BACM SEEKS TO “BROADEN ALLIANCE” FOR MOD ACT REFORM

BACM SEEKS TO “BROADEN ALLIANCE” FOR MOD ACT REFORM

BACM SEEKS TO “BROADEN ALLIANCE” FOR MOD ACT REFORM

   The U.S. Business Alliance for Customs Modernization said its reform efforts are open to every entity large or small in the import process.

   “This is an equal-opportunity process,” said James P. Finnegan, director of international trade and compliance for Sony Corp. and chairman of BACM. “There are no special interests here. Everyone is impacted.”

   BACM was created last year by a group of 22 large importers, including Wal-Mart, BP-Amoco and General Motors, to move Customs to import processes which were promised to the industry in the 1993 Customs Modernization Act.

   Some industry and Customs officials have criticized BACM as a special interest group with self-interested agenda.

   BACM has defended its record of including as many parties into the process of its reform efforts. BACM has met regularly with industry groups, such as the Joint Industry Group, the National Customs Brokers and Forwarders Association of America, and the American Association of Exporters and Importers.

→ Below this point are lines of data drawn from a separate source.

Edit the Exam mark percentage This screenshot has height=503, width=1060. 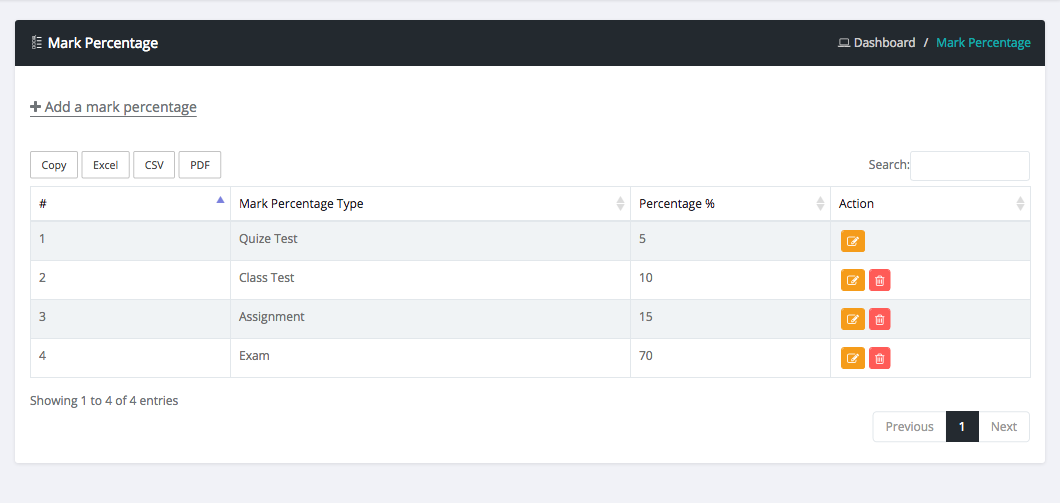[x=852, y=358]
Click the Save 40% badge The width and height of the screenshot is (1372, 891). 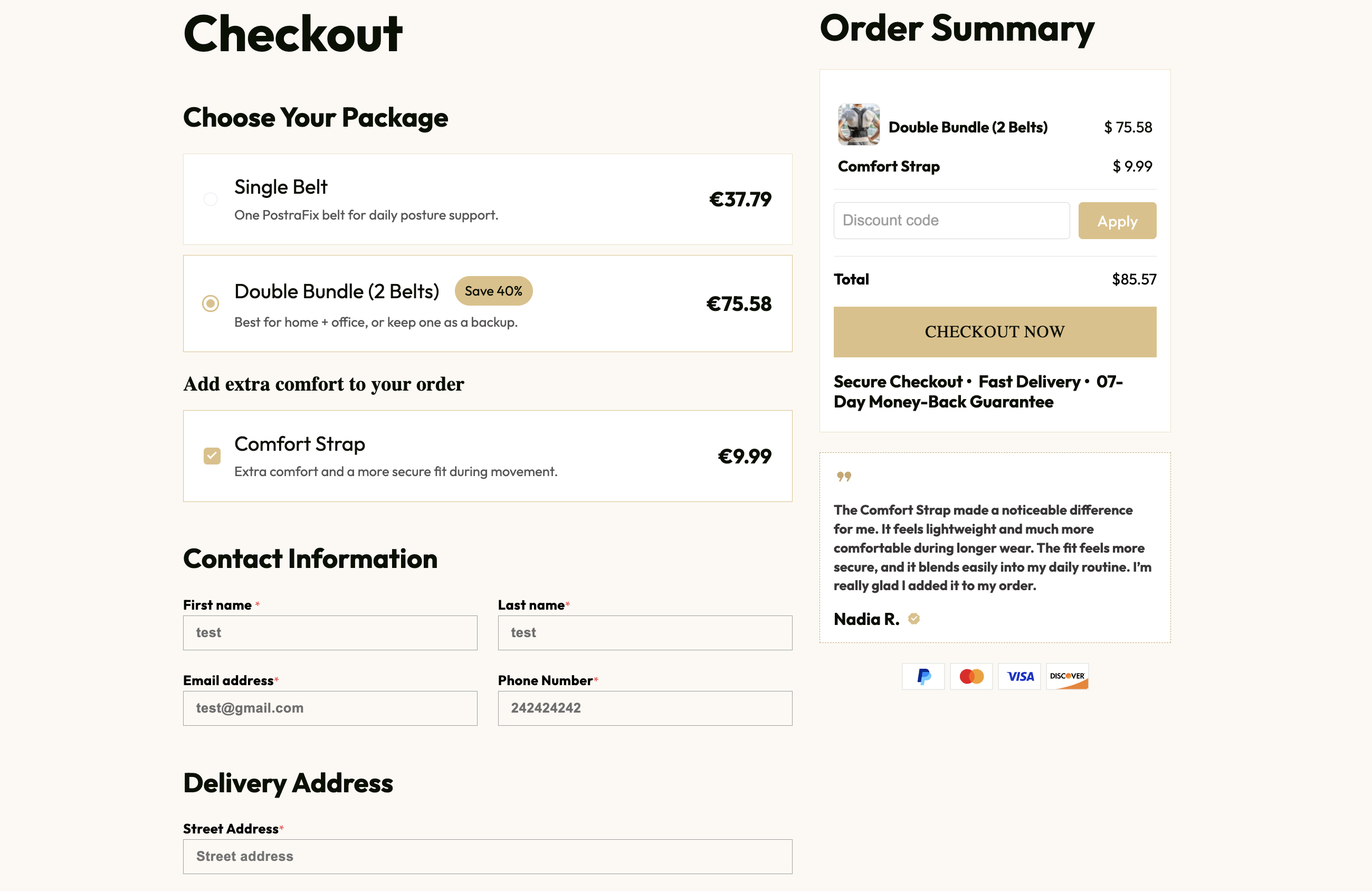(493, 291)
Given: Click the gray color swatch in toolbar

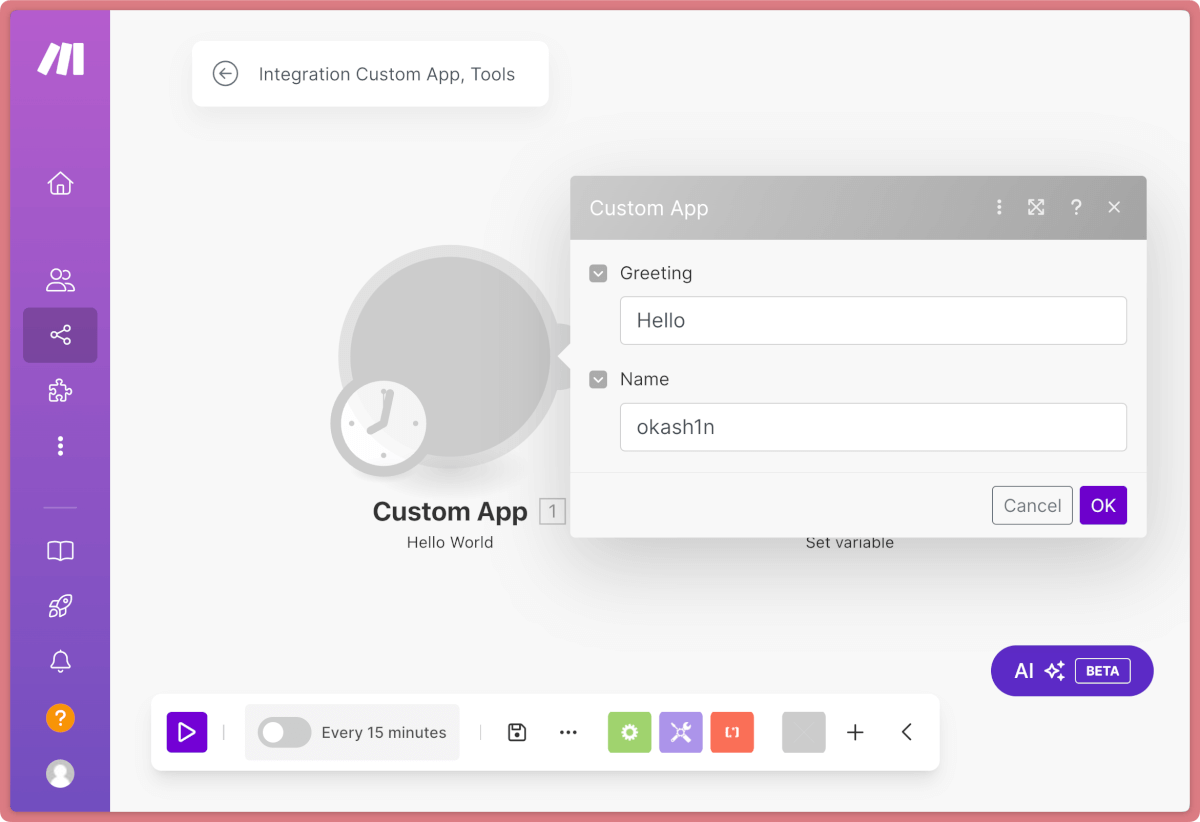Looking at the screenshot, I should [804, 732].
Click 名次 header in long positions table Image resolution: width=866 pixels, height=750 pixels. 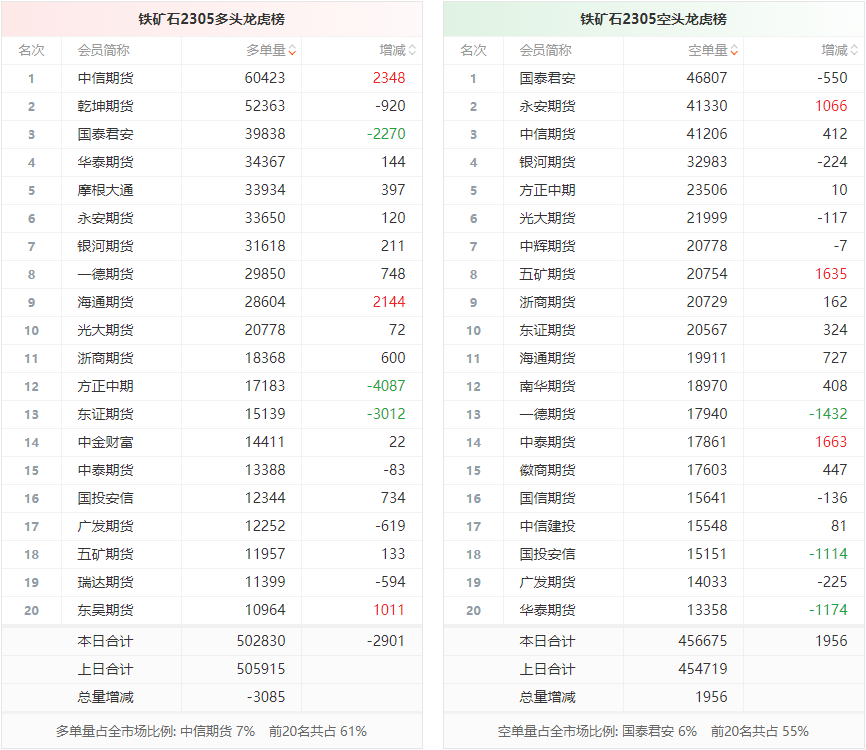pyautogui.click(x=31, y=50)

   “We need to work together, broaden our alliance and speak with one voice,” Finnegan said. “We have been doing that, but we need to do it even better.”

   BACM will hold a trade summit with its members and representatives from a handful of trade organizations today to lay the groundwork for possible Mod Act II legislation next year.

   Customs has proposed earlier this year its Entry Revision Project, which also seeks to reform the agency's import processes. Customs plans to take up ERP early next year.

   “We're looking at the whole process from how goods are released to how drawback is filed,” said Stu Seidel, assistant commissioner for the Customs' Office of Regulations and Rulings. “We hope the trade can get together and maybe next year we can do what we did on the Mod Act.”

   BACM envisions the best aspects of ERP and its own efforts into a Mod Act II legislation.

   “We're the stakeholders. Customs is a partner — not a stakeholder,” Finnegan said.